Exercise input ::
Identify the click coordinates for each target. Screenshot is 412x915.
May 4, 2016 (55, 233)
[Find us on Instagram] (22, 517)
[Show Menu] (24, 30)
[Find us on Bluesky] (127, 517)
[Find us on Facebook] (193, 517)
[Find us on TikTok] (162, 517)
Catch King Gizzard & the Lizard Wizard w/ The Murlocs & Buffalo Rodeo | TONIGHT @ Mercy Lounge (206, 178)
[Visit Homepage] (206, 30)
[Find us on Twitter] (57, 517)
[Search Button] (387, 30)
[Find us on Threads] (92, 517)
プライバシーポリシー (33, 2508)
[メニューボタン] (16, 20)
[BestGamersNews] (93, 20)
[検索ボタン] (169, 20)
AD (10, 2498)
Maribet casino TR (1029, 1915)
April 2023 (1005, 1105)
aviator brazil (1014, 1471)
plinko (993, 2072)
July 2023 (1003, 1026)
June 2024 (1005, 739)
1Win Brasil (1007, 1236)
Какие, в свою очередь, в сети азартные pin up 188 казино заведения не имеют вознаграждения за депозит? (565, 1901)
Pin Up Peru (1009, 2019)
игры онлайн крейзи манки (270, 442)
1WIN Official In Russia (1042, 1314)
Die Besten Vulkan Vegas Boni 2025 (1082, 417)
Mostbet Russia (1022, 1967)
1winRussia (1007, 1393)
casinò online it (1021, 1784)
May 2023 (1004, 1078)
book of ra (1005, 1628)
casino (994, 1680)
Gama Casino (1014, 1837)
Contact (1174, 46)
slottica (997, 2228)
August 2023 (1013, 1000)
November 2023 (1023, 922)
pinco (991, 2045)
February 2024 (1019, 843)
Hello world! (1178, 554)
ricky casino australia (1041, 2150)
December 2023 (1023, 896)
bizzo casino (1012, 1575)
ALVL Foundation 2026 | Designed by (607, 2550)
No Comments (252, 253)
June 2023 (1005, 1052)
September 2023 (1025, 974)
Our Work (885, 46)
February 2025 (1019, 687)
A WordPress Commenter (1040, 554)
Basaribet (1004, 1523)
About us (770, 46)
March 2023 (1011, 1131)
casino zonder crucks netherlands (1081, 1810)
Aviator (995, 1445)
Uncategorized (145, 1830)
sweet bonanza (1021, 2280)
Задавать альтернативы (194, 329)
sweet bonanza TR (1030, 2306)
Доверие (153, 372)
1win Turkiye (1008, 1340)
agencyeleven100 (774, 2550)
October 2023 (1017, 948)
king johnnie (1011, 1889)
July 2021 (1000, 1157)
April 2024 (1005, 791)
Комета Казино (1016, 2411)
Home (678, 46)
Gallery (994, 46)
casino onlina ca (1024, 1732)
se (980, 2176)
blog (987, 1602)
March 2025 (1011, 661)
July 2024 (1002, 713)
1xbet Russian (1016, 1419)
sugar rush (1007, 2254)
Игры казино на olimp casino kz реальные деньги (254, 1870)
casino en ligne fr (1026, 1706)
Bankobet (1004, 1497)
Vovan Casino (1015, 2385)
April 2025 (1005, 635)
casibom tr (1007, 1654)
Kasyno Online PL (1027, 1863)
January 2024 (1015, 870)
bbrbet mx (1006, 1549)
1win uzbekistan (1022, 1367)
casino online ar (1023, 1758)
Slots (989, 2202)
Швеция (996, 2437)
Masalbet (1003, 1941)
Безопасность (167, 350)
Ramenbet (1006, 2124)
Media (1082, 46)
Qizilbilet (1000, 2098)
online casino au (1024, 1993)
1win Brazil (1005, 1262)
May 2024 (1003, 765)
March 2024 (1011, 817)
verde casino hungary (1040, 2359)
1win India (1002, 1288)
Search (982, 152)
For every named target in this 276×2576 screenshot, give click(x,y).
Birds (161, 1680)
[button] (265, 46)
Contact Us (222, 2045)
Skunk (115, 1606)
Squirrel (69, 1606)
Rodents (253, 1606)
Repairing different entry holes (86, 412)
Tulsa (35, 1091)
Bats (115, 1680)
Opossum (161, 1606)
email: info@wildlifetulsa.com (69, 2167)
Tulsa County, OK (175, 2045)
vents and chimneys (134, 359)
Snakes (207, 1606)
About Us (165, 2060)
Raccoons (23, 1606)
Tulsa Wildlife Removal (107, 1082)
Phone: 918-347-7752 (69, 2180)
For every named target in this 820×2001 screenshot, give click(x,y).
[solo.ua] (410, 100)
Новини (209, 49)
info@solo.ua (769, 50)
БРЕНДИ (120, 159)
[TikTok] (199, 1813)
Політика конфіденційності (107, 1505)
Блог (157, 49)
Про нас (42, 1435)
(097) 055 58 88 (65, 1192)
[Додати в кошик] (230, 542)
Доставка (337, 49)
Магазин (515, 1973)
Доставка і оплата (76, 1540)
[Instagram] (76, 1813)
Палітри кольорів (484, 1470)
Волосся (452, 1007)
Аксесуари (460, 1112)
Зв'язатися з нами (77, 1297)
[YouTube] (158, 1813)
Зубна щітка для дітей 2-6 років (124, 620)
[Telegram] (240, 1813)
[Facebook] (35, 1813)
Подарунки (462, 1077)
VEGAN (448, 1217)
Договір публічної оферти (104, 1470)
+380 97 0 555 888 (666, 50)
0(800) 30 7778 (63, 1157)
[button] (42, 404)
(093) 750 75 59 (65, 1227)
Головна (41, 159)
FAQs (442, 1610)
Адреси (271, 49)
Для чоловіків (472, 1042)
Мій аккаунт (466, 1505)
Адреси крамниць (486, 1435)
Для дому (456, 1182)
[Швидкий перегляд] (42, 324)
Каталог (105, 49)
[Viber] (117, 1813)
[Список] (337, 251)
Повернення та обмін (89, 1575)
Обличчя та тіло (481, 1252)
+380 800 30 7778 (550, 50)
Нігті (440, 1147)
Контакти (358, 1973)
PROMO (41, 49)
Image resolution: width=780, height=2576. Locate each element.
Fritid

What you should do :: Go through the data, and copy each line in which the word "info" appears.

Task result ::
email: info@wildlifetulsa.com (69, 2167)
info@solo.ua (769, 50)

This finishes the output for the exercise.